About this exercise: In the records below, find the line that contains "Instruction: Click the pan view hand icon" and the line that contains "Edit the Propeller", then retype exactly those two lines and every line between them.

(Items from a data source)
************
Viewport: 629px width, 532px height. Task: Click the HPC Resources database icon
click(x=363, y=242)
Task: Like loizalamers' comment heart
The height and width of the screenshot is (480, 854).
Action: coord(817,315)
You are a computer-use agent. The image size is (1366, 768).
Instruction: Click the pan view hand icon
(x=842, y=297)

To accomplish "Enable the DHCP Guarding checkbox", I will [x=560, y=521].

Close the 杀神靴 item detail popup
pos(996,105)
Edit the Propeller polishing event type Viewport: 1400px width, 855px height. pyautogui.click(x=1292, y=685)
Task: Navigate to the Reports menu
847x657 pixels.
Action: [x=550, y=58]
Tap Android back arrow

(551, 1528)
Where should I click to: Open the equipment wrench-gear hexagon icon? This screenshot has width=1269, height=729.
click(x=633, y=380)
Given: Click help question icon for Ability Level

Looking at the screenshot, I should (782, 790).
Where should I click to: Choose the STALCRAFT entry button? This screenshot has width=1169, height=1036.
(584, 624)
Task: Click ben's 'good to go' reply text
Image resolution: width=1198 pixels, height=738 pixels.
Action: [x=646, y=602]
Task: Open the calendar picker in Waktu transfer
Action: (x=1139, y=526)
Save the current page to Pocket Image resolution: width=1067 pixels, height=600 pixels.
************
Task answer:
Instruction: Click the pan view hand icon
(x=842, y=297)

To accomplish "Enable the DHCP Guarding checkbox", I will [x=560, y=521].

Close the 杀神靴 item detail popup
pos(996,105)
Edit the Propeller polishing event type Viewport: 1400px width, 855px height. pyautogui.click(x=1292, y=685)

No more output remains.